» PROBLEM TO SOLVE
Let the output be exactly the lines from the one containing "Click the あか reading beside 赤" through the end of the records below, both included.
=== Section Start ===
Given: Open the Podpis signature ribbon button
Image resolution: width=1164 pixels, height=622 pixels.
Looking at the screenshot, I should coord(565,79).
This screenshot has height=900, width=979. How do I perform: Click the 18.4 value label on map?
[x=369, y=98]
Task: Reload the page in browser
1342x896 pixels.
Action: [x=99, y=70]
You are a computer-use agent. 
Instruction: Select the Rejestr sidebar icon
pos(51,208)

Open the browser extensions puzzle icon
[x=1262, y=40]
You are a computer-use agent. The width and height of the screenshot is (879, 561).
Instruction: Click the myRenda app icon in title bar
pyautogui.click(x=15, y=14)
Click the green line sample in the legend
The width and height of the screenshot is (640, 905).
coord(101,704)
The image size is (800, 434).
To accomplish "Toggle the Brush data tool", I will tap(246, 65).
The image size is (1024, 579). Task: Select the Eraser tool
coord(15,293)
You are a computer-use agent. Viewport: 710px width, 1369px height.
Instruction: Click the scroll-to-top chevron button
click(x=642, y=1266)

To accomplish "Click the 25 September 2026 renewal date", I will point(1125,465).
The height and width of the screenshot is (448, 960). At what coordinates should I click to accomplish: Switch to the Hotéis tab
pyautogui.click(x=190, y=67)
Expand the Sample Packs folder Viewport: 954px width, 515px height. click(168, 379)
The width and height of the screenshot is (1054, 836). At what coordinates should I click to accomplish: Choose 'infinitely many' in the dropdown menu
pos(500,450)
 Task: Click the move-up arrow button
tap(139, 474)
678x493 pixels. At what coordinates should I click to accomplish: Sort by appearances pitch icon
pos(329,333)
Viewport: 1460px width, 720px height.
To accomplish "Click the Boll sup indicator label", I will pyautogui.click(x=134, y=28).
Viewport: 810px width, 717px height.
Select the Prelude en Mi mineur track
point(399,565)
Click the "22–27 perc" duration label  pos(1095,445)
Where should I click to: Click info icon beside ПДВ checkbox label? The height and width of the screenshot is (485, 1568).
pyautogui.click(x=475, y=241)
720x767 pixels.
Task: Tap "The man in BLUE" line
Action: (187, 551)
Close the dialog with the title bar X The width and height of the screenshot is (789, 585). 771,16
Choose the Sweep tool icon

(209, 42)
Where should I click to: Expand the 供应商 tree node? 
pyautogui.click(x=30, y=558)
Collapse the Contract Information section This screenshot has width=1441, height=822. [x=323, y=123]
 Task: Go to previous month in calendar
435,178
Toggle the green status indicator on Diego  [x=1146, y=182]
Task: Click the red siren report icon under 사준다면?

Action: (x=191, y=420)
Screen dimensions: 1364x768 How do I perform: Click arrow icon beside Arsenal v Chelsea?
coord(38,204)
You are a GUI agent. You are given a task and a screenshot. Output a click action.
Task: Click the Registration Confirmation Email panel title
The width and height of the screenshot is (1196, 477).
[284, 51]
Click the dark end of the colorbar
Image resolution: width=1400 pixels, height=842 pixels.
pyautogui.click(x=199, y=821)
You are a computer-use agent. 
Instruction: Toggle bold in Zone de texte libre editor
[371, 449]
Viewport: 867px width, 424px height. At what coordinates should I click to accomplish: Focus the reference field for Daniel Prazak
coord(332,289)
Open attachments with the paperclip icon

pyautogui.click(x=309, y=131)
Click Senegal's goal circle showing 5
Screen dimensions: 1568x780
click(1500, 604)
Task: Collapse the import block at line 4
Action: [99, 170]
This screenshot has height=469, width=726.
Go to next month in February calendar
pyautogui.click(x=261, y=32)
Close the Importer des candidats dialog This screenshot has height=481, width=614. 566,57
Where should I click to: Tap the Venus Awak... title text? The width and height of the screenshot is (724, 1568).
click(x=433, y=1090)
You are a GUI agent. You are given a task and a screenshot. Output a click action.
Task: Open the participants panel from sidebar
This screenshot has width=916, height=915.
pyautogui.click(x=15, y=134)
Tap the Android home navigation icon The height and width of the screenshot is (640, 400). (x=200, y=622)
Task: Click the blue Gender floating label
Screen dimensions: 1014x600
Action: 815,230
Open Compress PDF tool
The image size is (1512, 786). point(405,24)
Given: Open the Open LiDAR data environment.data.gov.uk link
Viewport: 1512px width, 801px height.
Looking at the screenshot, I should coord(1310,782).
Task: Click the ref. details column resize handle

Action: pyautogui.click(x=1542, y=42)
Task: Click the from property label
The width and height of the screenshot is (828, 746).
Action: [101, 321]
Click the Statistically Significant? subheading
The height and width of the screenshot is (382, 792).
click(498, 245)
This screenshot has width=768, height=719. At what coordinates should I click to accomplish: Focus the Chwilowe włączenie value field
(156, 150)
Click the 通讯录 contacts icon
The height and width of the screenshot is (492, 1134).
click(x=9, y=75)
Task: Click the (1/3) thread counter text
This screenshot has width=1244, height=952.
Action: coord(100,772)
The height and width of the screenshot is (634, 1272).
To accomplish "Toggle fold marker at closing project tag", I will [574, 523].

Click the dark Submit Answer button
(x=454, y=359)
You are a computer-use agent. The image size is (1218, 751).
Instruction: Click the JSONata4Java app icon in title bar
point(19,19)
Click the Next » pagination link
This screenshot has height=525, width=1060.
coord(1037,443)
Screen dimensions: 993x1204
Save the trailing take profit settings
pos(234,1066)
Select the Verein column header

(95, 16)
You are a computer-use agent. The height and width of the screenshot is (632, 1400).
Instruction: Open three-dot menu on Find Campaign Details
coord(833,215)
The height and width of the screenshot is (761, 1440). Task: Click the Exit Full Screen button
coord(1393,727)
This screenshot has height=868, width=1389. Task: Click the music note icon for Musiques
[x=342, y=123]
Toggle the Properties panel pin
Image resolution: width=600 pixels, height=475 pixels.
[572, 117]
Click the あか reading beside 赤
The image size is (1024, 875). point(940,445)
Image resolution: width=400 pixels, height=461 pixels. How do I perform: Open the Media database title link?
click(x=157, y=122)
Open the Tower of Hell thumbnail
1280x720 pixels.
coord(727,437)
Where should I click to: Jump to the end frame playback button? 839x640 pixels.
=== Section End ===
» EXPECTED ANSWER
Click the あか reading beside 赤
The image size is (1024, 875). point(940,445)
Image resolution: width=400 pixels, height=461 pixels. How do I perform: Open the Media database title link?
click(x=157, y=122)
Open the Tower of Hell thumbnail
1280x720 pixels.
coord(727,437)
Where should I click to: Jump to the end frame playback button? 839x640 pixels.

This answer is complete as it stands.